• _TASK DETAILS_
Pull out every line of the data that contains the string "point". Case counts.

Start INPUT ROWS

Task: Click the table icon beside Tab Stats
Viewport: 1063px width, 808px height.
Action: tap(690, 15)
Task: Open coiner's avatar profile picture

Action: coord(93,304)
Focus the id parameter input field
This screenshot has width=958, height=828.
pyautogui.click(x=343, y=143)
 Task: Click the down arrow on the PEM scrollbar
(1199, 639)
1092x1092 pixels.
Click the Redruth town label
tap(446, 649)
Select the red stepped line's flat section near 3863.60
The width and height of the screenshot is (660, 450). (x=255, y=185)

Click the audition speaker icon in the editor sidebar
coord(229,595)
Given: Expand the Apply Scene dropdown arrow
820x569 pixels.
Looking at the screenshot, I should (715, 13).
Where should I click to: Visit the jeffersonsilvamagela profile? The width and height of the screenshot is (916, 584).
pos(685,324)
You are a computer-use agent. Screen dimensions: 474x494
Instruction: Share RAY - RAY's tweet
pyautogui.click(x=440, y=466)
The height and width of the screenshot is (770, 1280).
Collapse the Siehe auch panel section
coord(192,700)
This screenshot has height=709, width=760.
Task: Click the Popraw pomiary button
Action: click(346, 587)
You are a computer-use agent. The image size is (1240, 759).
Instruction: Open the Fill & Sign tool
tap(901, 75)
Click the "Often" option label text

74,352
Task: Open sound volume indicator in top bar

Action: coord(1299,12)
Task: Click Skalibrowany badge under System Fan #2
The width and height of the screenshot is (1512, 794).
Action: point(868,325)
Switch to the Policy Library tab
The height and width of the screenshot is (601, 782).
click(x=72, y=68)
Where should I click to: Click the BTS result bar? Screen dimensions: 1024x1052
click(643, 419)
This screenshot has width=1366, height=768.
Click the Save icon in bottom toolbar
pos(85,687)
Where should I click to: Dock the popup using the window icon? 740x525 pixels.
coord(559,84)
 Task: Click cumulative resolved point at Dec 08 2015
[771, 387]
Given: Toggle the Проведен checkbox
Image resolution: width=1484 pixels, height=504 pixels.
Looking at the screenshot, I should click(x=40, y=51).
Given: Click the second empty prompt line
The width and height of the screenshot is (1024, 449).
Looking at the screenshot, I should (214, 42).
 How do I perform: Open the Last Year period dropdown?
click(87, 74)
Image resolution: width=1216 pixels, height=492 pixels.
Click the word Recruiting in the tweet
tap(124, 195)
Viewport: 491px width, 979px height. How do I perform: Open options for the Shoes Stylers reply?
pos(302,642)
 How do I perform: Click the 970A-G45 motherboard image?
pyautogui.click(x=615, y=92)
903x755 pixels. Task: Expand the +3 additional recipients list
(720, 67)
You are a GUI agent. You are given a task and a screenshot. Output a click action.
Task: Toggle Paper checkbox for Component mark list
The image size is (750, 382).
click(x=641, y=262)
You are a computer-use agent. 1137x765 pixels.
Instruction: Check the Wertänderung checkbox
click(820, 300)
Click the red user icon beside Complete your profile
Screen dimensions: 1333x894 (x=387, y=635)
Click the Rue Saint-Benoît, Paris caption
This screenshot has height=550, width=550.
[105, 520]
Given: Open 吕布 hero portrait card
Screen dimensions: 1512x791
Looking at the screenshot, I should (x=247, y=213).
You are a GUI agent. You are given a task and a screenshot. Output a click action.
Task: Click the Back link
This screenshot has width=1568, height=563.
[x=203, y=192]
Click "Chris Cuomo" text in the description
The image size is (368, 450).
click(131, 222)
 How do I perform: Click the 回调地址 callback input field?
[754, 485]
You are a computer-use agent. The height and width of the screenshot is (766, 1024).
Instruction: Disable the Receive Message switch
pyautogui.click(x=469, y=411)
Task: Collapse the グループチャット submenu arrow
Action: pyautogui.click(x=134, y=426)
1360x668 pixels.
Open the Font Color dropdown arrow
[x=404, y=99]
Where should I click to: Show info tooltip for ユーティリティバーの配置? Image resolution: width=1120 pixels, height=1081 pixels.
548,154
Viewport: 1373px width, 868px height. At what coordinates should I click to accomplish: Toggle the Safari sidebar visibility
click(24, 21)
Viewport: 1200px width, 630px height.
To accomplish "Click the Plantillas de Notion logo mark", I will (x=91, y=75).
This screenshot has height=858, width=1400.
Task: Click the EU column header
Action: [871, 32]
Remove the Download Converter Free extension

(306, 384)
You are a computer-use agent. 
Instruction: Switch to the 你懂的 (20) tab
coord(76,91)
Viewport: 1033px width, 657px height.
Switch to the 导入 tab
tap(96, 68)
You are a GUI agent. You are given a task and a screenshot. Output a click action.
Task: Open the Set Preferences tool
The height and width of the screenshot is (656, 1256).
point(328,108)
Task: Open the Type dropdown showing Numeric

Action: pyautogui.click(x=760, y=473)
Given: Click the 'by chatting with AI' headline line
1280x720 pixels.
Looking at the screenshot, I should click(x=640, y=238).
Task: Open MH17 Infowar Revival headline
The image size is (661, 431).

End INPUT ROWS

• _SOLUTION FOR THIS EXERCISE_
Action: point(868,325)
 Task: Click cumulative resolved point at Dec 08 2015
point(328,108)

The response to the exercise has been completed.